# Superstore Data Analysis Report

## Introduction
This report presents an analysis of the Superstore dataset. The project aimed to explore sales trends, customer behavior, and operational metrics. The steps included data cleaning, exploratory data analysis (EDA), feature engineering, and visualization to uncover key insights for informed decision-making.



In [None]:
import pandas as pd

df = pd.read_csv('C:/Users/HP/Documents/DATA ANALYSIS/complete data analysis project/archive/train.csv')

#print(df.info())
print(df.head())
#print(df.describe())

## Data Cleaning
Steps undertaken to ensure clean and accurate data:
1. Converted `Order Date` and `Ship Date` to datetime format.
2. Removed duplicate rows.
3. Handled missing values.


In [None]:
###Data Cleaning

print(df.isnull().sum())

#Check Data types of date and time.
#df['Order Date'] = pd.to_datetime(df['Order Date']) 
#The error indicates that the Order Date column contains strings that do not match the default date format Python expects, causing 
#a mismatch. In your case, the string format
#"15-04-2018" suggests that the day comes first, followed by the month and year ("%d-%m-%Y").

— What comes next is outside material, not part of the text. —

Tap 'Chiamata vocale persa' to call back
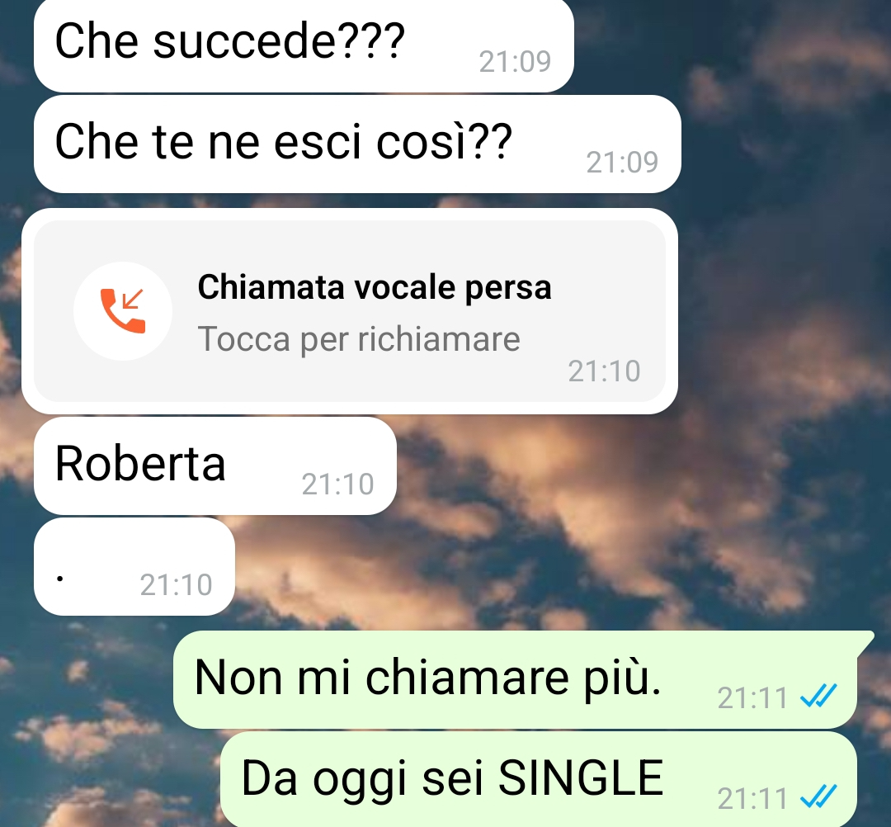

df['Order Date'] = pd.to_datetime(df['Order Date'], dayfirst=True)
df['Ship Date'] = pd.to_datetime(df['Ship Date'], dayfirst =True)

#Remove Duplicates 
df = df.drop_duplicates()
print("Data cleaned successfully.")

## Exploratory Data Analysis (EDA)

### Key Findings:
1. **Sales Distribution**: Most sales values are small, with occasional high-value transactions.
2. **Category Performance**: Category frequency shows "Office Supplies" is ordered the most.
3. **Regional Trends**: Sales vary significantly by region, with some regions underperforming.


In [None]:
#Exploratory Data Analysis (EDA)
#I want to sales distribution 

import seaborn as sns
import matplotlib.pyplot as plt


# Sales Distribution
sns.histplot(df['Sales'], bins=100)
plt.title("Sales Distribution")
plt.show()

# Category Frequency
df['Category'].value_counts().plot(kind='bar', title='Category Frequency')
plt.show()

# Regional Sales
region_sales = df.groupby('Region')['Sales'].sum().sort_values()
region_sales.plot(kind='bar', title='Total Sales by Region')
plt.show()


## Bivariate Analysis

### Key Findings:
1. **Sales vs. Category**: Technology products contribute the highest sales.
2. **Sales vs. Region**: Regions such as the South lag in overall sales.


In [None]:
# Sales vs Category
sns.scatterplot(x='Category', y='Sales', data=df)
plt.title("Sales vs Category")
plt.show()

# Regional Sales Plot
region_sales.plot(kind='bar', title='Sales by Region')
plt.show()


## Time Series Analysis

### Insights:
1. Monthly sales trends indicate seasonal peaks, especially during the holiday season.
2. Significant fluctuations in sales volume month over month.


In [None]:
#Time series Analysis 
#Analyse trends over time

df['YearMonth'] = df['Order Date'].dt.to_period('M') #created YearMonth column that shows date as '2017-01'
monthly_sales = df.groupby('YearMonth')['Sales'].sum()  #sum of no of sales in each month of the year.
monthly_sales.plot(kind='line', title='Monthly Sales Trends') #plot a lne graph for sales in every month 
plt.show()

## Feature Engineering

### New Features Created:
1. **Average Order Value (AOV)**: To understand the average sales value per order.
2. **Shipping Time**: To measure the time taken to ship products.


In [None]:
#Average Order Value
#average sales value per order.
df['AOV']=df.groupby('Order ID')['Sales'].transform('mean')
print(df['AOV'])


#Feature Engineering
#Create new metrics for deeper insights:
df['Shipping Time'] = (df['Ship Date'] - df['Order Date']).dt.days

## Advanced Visualizations

### Key Visuals:
1. **Top Products by Sales**: Identified the best-selling products.
2. **Heatmap of Sales by Region and Category**: Highlighted sales performance across regions and product categories.


In [None]:
'''7. Data Visualization
Create advanced visualizations'''

# Top 10 products by sales
top_products = df.groupby('Product Name')['Sales'].sum().nlargest(10)
top_products.plot(kind='barh')
plt.show()

# Heatmap of sales by Region and Category
sales_pivot = df.pivot_table(values='Sales', index='Region', columns='Category', aggfunc='sum')
sns.heatmap(sales_pivot, annot=True, fmt=".0f", cmap='coolwarm')
plt.show()


## Insights and Recommendations

### Insights:
1. The "Technology" category contributes significantly to overall sales, while "Furniture" underperforms.
2. The South region requires targeted strategies to boost sales.
3. Peak sales occur during the holiday season, indicating strong seasonal trends.

### Recommendations:
1. Focus on promoting "Furniture" to increase category sales.
2. Implement targeted campaigns in underperforming regions.
3. Leverage holiday season trends for marketing efforts.


## Automation of Analysis

The analysis can be automated using a scheduled script to generate daily insights. This helps ensure timely decision-making without manual effort.


In [None]:
 '''Automate the Analysis (Optional)
Automate repetitive analysis tasks'''
!pip install schedule
import schedule
import time

def run_analysis():
    # Add analysis script here
    print("Analysis completed!")

schedule.every().day.at("09:00").do(run_analysis)

while True:
    schedule.run_pending()
    time.sleep(1)